Life is a series of events that we often cannot control. In essence, our life can be viewed as different seasons. Sometimes we bright and alive like spring, while other times we feel cold and alone like winter. The five poems presented in class this week express this same sentiment. Consider Emily Dickinson’s poem as an example. Each stanza appears to be a season in life. Sometimes the character is alive and smiling, while other lines have the character in the darkness wondering if she will live after all. In one moment, she feels powerful and alive, and the next she feels as though she might die.
Each subsequent poem also reveals the same thought process. The poem by Cummings is especially revealing as even the organization of each stanza indicates the uncertainty of life. Each line is unpredictable, and the reader must take a moment to understand what is taking place. That certainly keeps with the theme of life being unpredictable. At the same time, life can be enjoyable and serene. Consider the poem by Williams. If only we only had a Red Wheelbarrow, life would be much more peaceful and we would be able to sit back and enjoy the ‘rain and the chickens’ that surround us.
Another poem that shows the unpredictability of life is ‘Snow’. Cummings sure knows how to demonstrate his point through his simple use of abnormal stanza organization.

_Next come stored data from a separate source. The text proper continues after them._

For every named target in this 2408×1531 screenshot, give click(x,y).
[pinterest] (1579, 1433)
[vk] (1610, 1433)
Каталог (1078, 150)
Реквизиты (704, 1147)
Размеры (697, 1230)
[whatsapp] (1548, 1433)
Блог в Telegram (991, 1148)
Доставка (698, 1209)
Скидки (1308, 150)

In this poem, he even alternates between all capital letters and all lowercase letters. Either life is completely full, or it is completely empty. At the same time, George Herbert provides us with yet another serene look at life from the perspective of Easter. We might be growing old, but the season of spring can bring us back to life, even if just for a short time. Each of these poems is certainly an expression of life, hope, and despair – all at the same time.